━━━━━ Input for this task

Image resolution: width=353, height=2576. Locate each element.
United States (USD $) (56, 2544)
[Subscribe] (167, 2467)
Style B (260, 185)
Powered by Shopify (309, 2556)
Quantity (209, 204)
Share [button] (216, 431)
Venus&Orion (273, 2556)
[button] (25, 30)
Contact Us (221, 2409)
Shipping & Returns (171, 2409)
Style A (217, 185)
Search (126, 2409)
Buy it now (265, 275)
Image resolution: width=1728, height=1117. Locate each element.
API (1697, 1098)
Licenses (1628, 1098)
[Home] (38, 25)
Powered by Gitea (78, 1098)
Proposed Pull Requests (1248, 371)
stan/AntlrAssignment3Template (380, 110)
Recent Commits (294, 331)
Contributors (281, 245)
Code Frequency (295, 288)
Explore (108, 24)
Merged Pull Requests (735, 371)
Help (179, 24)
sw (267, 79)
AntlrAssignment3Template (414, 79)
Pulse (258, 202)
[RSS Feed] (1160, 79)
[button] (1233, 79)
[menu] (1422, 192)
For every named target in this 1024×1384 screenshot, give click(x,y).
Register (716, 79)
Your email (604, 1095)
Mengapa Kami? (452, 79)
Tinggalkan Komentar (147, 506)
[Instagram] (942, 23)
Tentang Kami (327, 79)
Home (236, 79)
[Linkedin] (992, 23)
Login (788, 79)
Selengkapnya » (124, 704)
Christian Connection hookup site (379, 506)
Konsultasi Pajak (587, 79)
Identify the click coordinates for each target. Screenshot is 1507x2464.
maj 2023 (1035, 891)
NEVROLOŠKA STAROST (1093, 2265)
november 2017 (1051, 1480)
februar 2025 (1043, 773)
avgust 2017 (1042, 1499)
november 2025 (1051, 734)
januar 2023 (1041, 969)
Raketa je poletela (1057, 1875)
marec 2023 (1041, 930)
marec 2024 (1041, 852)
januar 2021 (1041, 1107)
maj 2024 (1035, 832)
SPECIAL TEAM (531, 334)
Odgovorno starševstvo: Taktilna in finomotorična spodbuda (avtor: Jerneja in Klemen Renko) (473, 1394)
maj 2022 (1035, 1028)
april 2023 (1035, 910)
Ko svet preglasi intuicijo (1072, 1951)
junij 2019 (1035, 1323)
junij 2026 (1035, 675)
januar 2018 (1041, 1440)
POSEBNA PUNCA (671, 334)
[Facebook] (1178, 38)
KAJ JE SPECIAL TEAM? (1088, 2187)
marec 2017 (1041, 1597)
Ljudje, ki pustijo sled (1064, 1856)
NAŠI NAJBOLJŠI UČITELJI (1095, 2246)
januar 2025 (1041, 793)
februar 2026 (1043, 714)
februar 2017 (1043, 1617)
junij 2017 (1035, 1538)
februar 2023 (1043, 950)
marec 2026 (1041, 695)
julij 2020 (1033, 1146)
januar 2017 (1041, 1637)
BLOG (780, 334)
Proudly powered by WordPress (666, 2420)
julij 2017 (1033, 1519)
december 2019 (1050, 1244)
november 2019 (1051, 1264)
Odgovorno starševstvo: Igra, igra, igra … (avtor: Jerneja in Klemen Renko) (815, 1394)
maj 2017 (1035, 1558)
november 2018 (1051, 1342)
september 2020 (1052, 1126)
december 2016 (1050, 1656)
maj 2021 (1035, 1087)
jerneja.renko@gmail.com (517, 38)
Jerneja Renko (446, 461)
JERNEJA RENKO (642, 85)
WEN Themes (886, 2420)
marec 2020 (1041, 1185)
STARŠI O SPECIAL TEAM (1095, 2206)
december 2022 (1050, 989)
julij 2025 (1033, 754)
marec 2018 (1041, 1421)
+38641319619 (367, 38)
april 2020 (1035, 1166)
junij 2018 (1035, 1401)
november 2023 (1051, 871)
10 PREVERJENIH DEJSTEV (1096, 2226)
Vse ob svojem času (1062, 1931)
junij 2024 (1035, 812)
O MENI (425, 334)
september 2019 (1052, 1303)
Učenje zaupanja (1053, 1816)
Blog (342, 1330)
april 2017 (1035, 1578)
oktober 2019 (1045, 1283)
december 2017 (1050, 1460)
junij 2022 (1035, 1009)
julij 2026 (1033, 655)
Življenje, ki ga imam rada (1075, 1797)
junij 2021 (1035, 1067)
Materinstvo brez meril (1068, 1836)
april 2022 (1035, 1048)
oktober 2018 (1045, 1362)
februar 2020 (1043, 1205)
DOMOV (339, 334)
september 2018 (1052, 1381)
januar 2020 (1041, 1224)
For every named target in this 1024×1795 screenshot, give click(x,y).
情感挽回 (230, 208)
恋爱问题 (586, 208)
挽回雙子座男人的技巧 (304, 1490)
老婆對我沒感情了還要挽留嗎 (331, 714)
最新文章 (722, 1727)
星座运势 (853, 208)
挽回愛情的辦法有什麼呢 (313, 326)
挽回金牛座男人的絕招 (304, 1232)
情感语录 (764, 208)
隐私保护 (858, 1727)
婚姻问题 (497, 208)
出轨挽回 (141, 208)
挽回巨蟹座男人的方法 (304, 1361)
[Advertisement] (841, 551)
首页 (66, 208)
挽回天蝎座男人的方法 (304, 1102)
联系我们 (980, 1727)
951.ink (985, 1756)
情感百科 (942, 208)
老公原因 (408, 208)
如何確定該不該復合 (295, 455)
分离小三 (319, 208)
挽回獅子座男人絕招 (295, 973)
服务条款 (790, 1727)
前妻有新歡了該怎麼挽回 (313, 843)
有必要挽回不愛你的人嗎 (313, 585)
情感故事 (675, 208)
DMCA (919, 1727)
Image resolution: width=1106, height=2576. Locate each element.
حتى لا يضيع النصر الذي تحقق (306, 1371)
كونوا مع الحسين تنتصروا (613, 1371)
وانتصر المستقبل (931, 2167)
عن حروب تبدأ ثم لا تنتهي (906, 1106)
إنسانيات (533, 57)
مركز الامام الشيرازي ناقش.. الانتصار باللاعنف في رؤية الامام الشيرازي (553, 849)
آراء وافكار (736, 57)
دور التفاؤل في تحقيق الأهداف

━━━━━━━━━━

Your objective: In the data, find how many lines hold the string "februar", and answer with the number only.

Expected answer: 5